Кристина вылетела из палаты как пробка из бутылки шампанского. Я хотел прибить своего дядю, потому что он только что поставил жирный крест на моих стараниях. А сам Дамир с невозмутимым видом рассматривал коробку с конфетами. И как бы между делом философски заметил:
- Она сейчас вернется. Из-за тебя, или из-за солидарности с больным,.. или из-за своей сумки, которую она бросила на пол.
Дядя не открывал коробку. Ждал. Его «сейчас» оказалось равным 20 минутам. Кристина вернулась. Мне кажется, или она плакала? По самому лицу это не заметно, но выражение глаз ее выдает. Дядя посмотрел на нее и спокойно спросил:
- Конфеты будешь?
И только когда все расселись, когда слюда была сдернута с коробки, когда количество конфет сократилось в два раза, тогда дядя заговорил на важную тему:
- Дурочка ты. Вот мне бы твои силы, здоровье и молодость. Я бы себя не убивал. Это ведь скучно! Мир такой необъятный, что ты смогла бы найти себе занятие. Тем более ты достаточно умная. Но все равно глупая дурочка. Не те книжки ты читала в детстве. В тебе слишком много жизни, поэтому ты хочешь умереть. А во мне ее слишком мало, поэтому я хочу жить дальше. Мне не нужны ответы на дурацкие вопросы. Мне лишь бы прожить еще пару деньков, не задавая вопросы, на которые не может быть ответов. Просто пожить. Мне большего не надо. А ты, дура, еще пытаешься мне возражать! Ты сначала что-нибудь сделай, хотя бы ребенка. А потом уже думай, нужна ли тебе эта жизнь. Вернее, нужна ли ТЫ ей. Если ты что-то создала, то ты уже нужный элемент. А пока от тебя никакой пользы. Это ты амеба, потому что бесполезна… Нет, ты не амеба, ты бесполезнее, бессмысленнее. Она служит бесконечному течению всего сущего по мере своих возможностей. А ты пытаешься этому потоку противостоять. Ничтожество. Я хоть что-то создал, чего-то добился. Пускай это пыль по сравнению с вечность. Но пыль – это не пустота, это уже что-то. А ты просто ноль, чужеродный элемент. Иди и живи, чтобы вселить в свою ничтожность хоть каплю смысла.

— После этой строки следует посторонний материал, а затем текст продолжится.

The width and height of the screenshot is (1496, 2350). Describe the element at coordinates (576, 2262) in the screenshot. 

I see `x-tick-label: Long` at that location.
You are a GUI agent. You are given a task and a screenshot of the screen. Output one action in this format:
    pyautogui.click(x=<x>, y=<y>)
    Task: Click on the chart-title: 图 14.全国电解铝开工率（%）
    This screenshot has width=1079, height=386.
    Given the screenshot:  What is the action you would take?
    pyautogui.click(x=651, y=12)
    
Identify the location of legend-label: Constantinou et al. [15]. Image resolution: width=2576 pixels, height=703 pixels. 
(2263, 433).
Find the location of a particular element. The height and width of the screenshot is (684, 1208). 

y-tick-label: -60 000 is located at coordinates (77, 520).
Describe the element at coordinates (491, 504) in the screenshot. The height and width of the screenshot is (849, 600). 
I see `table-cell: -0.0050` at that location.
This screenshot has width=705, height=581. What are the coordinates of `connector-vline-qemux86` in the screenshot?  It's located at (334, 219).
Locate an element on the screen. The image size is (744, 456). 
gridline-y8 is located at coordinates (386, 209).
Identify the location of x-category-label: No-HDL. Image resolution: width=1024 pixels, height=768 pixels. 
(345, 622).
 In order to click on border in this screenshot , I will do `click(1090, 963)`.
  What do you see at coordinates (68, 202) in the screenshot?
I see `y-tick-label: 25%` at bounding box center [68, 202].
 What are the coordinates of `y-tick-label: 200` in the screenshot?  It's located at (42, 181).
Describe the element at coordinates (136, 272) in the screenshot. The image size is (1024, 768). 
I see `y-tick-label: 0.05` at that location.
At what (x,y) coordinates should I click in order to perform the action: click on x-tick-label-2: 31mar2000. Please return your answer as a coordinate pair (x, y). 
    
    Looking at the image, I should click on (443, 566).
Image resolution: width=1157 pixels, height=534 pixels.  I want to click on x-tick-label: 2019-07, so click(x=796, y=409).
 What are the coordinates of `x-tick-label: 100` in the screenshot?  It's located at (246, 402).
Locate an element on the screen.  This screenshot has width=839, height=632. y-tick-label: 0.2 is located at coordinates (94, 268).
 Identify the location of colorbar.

И пусть теперь мой дядя не врет, что он не читал книг.
После этой речи мы не могли долго оставаться в палате. Ушли. В лифте Кристина пробурчала:
- Старый козел.
- Вот теперь ты банальность, – рассмеялся я, - потому что так говорят девять из десяти, видевших дядю.
- Ве-ве-ве. Плевать мне на этих девятерых.
Около больницы мы расстались.
Это было второе доказательство жизни. Чужая боль. Она дает понимание того, что у тебя все еще нормально.